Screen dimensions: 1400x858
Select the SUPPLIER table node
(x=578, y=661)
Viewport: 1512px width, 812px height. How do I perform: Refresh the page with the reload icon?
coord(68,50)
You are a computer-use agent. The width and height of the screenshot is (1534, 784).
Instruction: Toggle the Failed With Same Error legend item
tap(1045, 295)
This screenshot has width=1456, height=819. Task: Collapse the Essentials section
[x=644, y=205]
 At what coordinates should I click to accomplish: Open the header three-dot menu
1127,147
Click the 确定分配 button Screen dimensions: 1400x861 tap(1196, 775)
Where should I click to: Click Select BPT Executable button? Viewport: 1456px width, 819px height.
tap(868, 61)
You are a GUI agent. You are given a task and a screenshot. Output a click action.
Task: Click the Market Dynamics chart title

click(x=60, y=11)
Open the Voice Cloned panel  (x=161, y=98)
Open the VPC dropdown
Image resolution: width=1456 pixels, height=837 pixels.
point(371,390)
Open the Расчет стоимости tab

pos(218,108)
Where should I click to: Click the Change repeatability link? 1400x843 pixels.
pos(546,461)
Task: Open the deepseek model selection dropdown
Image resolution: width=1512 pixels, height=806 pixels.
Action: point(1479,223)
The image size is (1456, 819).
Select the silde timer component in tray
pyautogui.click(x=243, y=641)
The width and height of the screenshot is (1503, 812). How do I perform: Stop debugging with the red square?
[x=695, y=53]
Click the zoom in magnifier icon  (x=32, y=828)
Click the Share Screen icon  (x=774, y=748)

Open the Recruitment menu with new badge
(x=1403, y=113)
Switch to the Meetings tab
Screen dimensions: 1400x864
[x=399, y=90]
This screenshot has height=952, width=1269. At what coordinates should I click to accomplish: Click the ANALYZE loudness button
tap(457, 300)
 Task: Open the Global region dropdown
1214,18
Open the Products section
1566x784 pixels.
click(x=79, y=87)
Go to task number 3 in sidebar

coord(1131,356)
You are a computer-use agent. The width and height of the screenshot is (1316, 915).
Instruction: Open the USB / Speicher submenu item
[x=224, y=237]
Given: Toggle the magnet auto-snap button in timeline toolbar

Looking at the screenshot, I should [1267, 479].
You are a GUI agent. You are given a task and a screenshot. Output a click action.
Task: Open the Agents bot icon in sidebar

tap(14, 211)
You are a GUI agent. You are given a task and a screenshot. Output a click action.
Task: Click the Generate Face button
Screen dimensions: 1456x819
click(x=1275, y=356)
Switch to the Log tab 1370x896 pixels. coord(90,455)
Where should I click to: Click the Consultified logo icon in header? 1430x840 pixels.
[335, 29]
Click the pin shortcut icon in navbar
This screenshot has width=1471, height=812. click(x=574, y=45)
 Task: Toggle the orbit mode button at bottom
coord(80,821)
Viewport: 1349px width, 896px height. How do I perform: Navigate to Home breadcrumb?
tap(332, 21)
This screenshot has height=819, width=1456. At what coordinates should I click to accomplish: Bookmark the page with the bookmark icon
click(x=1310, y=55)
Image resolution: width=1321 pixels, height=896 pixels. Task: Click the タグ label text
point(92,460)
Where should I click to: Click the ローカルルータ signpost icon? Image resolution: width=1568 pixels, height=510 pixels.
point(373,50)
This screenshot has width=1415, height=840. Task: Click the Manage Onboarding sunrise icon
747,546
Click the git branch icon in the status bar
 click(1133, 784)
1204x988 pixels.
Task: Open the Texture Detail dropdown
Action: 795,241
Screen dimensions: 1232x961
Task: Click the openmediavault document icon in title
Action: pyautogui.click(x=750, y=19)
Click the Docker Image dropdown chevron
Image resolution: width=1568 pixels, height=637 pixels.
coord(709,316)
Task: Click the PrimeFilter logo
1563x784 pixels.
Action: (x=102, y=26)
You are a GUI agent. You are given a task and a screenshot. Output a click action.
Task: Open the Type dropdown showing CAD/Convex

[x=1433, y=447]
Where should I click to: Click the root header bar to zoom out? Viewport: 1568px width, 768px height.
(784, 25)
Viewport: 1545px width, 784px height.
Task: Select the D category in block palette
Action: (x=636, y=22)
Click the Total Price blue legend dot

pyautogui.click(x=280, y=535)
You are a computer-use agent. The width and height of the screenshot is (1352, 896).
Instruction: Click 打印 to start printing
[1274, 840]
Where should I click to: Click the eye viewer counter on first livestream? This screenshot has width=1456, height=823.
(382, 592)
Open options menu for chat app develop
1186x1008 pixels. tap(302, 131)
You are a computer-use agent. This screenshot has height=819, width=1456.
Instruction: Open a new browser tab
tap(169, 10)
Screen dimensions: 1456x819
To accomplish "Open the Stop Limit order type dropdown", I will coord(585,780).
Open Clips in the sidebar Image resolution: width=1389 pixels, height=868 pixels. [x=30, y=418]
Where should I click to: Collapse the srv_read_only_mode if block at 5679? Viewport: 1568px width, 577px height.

### WHAT YOU HAVE TO DO
Search the entries for the string "Switch" and return each line where it turns up.

### COMPLETED TASK
Switch to the Meetings tab
Switch to the Log tab 1370x896 pixels. coord(90,455)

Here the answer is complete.